● **Activity**
From the first line to the last, copy the data below word for word.

● **Entries provided**
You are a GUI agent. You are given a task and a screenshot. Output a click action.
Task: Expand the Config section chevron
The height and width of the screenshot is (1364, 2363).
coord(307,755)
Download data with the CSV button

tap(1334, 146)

● **Answer below**
You are a GUI agent. You are given a task and a screenshot. Output a click action.
Task: Expand the Config section chevron
The height and width of the screenshot is (1364, 2363).
coord(307,755)
Download data with the CSV button

tap(1334, 146)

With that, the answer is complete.